PostPosted: 06 Feb 2018 07:36
by Richard
In the DA research cluster, Harris led a discussion on an article which takes an anti-essentialist perspective on knowledge. This perspective implies that all realities are subjective and that "interpretivists are apt to draw meaning from the subjective experiences of individuals engaging in social interaction" (from the Wikipedia page on Anti-positivism). If we are conducting research from an anti-essentialist perspective, we're careful to highlight subjects' interpretations over our own, but from the discussion in the research cluster, there are further implications that run counter to standard research practices. An example is that, in anti-essentialist research, conducting an inter-rater reliability check is a waste of time, since there's no reason to believe that two raters should agree (since each has their own subjective interpretation, and there is no 'right' interpretation).
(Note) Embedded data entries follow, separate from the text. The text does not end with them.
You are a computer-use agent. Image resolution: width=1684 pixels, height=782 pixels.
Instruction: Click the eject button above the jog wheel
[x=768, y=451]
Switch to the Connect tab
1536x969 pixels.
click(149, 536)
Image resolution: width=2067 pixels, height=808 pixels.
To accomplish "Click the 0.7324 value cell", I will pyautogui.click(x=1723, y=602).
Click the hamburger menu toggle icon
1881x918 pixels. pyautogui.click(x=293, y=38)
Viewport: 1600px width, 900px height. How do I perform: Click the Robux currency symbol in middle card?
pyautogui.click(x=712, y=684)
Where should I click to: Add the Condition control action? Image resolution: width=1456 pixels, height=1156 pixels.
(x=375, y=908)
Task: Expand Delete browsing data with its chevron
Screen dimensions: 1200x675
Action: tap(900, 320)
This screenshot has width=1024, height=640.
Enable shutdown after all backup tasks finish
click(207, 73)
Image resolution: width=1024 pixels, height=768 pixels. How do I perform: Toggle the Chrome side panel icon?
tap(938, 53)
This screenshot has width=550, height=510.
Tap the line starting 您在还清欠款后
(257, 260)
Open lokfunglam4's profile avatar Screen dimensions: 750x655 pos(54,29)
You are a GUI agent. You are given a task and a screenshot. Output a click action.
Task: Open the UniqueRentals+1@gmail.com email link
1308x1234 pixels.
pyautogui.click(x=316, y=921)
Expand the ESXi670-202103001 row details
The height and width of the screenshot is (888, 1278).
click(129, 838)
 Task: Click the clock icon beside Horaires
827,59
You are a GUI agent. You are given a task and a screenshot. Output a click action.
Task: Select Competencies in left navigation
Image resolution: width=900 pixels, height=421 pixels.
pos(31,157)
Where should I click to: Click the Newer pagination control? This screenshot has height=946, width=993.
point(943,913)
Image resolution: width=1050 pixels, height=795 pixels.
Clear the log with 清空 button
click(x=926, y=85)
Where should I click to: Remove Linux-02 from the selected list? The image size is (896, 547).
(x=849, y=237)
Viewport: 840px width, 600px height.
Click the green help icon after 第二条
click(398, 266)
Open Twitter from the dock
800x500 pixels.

Are there any other implications from conducting anti-essentialist research that run counter to standard research practice?

Re: Anti-essentialism

PostPosted: 17 Mar 2018 09:56
by stevelouw
This reminds me of an experience I had when I was finishing my AL publication. In my research on Dialogicity, one of the reviewers of my article asked why we hadn't run a 'member check' on the data. This would have involved me returning to my participants with my dialogic interpretation of the data, and checking to see whether I had it 'right'. Of course, I hadn't done one, and in fact I couldn't because I was researching the mismatches between what people believe they believe and what it appears they actually do believe based on their behavior. Member checking would therefore not work because I'm sure people wouldn't want to find out that they may not believe what they believe they believe.

Of course, making my readers believe what I believe people believe they believe was the challenge.

:)

Anyway, back to the question: I wasn't in Harris' discussion, but based on my understanding of Richard's question, is member checking therefore not going to fit with an anti-essentialist approach?